---------- Excerpted records

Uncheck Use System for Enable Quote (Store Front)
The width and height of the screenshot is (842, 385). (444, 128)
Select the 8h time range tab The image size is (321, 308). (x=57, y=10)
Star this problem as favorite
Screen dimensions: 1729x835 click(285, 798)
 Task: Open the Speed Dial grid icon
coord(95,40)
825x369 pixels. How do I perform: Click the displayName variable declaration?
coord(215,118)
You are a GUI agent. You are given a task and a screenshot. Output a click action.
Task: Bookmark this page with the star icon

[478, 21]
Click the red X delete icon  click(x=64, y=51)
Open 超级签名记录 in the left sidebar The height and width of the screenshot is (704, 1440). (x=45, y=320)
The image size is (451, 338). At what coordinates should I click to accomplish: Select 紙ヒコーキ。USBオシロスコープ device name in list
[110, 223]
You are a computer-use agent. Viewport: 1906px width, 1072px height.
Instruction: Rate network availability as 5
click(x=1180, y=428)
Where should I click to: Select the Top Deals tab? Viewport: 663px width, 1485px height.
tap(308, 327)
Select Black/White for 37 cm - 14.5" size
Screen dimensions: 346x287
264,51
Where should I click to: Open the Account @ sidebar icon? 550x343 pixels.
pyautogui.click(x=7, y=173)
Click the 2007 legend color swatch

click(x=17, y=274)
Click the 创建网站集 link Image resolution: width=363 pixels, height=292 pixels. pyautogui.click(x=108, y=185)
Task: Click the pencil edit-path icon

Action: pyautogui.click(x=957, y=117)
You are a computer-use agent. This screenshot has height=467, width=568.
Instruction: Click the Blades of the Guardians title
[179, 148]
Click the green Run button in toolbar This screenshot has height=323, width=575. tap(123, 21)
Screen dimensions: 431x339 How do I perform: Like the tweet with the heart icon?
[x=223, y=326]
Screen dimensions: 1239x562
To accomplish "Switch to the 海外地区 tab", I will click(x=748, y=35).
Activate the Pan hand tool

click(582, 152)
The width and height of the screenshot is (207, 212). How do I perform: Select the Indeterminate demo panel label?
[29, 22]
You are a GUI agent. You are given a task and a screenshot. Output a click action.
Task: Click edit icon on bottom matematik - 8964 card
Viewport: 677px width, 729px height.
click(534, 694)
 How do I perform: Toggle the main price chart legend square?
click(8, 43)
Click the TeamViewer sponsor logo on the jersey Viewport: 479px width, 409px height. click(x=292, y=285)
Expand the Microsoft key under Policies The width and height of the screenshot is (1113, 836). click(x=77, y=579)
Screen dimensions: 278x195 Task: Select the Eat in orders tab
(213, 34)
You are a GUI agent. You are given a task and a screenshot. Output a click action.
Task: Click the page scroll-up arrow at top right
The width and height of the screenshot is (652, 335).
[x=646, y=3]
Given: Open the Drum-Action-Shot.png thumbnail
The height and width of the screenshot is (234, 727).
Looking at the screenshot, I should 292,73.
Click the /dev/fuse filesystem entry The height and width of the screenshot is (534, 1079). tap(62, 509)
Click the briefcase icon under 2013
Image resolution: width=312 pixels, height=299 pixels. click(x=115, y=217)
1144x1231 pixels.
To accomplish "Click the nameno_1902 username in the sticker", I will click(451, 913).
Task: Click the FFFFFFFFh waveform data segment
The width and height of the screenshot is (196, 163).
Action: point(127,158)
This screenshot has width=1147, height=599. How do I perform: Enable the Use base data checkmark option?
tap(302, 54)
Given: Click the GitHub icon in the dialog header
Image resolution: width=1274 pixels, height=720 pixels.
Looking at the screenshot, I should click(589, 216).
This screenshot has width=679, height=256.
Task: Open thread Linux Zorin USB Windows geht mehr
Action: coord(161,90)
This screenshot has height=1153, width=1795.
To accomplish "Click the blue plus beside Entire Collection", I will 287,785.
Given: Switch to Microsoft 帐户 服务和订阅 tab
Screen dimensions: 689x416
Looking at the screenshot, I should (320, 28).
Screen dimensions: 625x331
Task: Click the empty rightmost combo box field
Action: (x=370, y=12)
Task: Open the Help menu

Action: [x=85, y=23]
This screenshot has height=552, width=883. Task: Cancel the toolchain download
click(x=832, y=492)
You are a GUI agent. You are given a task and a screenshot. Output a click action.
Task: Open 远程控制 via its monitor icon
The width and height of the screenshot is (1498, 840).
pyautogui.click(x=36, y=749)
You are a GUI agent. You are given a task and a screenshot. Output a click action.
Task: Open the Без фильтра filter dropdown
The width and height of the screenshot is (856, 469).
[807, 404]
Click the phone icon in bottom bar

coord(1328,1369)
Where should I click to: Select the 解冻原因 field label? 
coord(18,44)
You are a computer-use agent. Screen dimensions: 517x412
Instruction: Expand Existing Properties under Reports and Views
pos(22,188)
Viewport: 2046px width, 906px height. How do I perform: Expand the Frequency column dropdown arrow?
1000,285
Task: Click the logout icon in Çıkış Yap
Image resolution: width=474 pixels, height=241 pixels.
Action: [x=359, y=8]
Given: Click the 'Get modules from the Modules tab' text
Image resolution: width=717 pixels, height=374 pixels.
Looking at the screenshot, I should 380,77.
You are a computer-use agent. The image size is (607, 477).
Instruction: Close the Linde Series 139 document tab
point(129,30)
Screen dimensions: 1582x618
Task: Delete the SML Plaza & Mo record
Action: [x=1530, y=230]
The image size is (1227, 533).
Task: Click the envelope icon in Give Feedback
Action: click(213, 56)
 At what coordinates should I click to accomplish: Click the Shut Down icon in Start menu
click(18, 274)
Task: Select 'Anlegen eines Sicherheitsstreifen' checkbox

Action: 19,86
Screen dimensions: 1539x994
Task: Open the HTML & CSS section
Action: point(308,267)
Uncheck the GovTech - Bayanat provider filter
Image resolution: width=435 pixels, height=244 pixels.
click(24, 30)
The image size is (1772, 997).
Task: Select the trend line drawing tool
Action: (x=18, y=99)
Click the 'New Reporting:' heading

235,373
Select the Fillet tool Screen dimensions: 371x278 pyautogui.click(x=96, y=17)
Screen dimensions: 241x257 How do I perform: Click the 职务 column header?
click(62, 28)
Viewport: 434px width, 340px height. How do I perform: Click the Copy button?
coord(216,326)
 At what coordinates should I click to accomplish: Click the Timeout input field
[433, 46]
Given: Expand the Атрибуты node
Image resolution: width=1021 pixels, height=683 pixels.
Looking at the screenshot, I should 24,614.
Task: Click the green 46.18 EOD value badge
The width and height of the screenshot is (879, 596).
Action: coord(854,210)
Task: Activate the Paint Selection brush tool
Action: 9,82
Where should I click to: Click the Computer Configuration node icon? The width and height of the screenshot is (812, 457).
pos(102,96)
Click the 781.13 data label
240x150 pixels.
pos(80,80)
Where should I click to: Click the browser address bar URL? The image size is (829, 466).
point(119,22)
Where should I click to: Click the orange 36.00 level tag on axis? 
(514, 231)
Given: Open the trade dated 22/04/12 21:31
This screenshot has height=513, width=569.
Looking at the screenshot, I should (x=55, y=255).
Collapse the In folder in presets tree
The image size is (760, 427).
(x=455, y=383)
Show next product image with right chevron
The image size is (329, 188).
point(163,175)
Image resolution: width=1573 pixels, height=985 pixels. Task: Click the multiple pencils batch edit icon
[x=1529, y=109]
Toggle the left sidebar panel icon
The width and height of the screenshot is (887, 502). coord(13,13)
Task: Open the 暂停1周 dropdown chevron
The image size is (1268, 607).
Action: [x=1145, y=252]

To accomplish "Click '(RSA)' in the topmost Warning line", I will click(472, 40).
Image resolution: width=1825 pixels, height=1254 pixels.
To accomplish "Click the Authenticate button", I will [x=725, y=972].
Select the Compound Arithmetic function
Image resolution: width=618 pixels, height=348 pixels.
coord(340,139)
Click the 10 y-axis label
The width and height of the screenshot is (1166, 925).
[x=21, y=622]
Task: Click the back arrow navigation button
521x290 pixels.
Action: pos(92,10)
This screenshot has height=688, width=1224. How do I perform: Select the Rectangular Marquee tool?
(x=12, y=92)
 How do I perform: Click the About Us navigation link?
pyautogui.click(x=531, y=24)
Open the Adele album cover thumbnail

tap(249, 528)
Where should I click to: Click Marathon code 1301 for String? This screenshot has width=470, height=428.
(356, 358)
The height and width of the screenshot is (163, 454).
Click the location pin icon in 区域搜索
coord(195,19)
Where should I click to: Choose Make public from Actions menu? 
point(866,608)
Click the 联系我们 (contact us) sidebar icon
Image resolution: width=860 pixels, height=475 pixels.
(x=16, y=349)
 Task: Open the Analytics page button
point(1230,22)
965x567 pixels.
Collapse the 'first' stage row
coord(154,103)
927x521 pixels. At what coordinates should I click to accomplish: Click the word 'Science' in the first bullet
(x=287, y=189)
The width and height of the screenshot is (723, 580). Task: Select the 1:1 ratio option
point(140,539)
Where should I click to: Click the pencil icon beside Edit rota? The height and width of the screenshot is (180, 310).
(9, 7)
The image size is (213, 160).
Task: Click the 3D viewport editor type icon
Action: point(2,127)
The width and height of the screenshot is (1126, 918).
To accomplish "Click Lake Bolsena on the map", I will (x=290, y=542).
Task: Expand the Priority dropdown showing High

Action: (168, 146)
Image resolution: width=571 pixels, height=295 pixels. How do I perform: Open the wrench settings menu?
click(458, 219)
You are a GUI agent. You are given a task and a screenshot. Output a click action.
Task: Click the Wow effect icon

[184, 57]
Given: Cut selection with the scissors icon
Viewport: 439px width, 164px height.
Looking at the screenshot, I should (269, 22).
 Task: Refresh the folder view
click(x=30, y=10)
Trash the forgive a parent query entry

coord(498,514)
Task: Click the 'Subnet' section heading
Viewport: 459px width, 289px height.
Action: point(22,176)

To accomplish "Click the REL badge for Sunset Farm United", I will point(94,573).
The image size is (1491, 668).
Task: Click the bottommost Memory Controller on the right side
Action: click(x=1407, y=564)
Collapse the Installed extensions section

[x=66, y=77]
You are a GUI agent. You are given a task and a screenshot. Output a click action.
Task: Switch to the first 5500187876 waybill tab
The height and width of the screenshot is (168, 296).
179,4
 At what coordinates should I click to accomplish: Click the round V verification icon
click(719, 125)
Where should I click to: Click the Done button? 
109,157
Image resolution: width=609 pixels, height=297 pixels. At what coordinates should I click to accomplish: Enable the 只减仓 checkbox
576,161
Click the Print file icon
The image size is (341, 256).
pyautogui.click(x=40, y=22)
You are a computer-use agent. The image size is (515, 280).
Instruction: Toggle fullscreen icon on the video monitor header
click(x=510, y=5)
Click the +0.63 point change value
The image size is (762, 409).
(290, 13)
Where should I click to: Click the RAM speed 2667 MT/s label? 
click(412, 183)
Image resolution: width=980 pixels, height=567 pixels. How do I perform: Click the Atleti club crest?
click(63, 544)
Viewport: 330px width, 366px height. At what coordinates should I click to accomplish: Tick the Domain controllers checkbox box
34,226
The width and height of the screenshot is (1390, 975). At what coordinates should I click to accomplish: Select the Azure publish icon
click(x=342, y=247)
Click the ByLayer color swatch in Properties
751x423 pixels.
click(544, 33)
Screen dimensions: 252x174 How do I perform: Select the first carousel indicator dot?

--------------------

To be done: Write out the lines of the listing word for word, starting at the line that contains "Task: Open the 暂停1周 dropdown chevron" and ending at the line that contains "(x=287, y=189)".

Written reply:
Task: Open the 暂停1周 dropdown chevron
The image size is (1268, 607).
Action: [x=1145, y=252]

To accomplish "Click '(RSA)' in the topmost Warning line", I will click(472, 40).
Image resolution: width=1825 pixels, height=1254 pixels.
To accomplish "Click the Authenticate button", I will [x=725, y=972].
Select the Compound Arithmetic function
Image resolution: width=618 pixels, height=348 pixels.
coord(340,139)
Click the 10 y-axis label
The width and height of the screenshot is (1166, 925).
[x=21, y=622]
Task: Click the back arrow navigation button
521x290 pixels.
Action: pos(92,10)
This screenshot has height=688, width=1224. How do I perform: Select the Rectangular Marquee tool?
(x=12, y=92)
 How do I perform: Click the About Us navigation link?
pyautogui.click(x=531, y=24)
Open the Adele album cover thumbnail

tap(249, 528)
Where should I click to: Click Marathon code 1301 for String? This screenshot has width=470, height=428.
(356, 358)
The height and width of the screenshot is (163, 454).
Click the location pin icon in 区域搜索
coord(195,19)
Where should I click to: Choose Make public from Actions menu? 
point(866,608)
Click the 联系我们 (contact us) sidebar icon
Image resolution: width=860 pixels, height=475 pixels.
(x=16, y=349)
 Task: Open the Analytics page button
point(1230,22)
965x567 pixels.
Collapse the 'first' stage row
coord(154,103)
927x521 pixels. At what coordinates should I click to accomplish: Click the word 'Science' in the first bullet
(x=287, y=189)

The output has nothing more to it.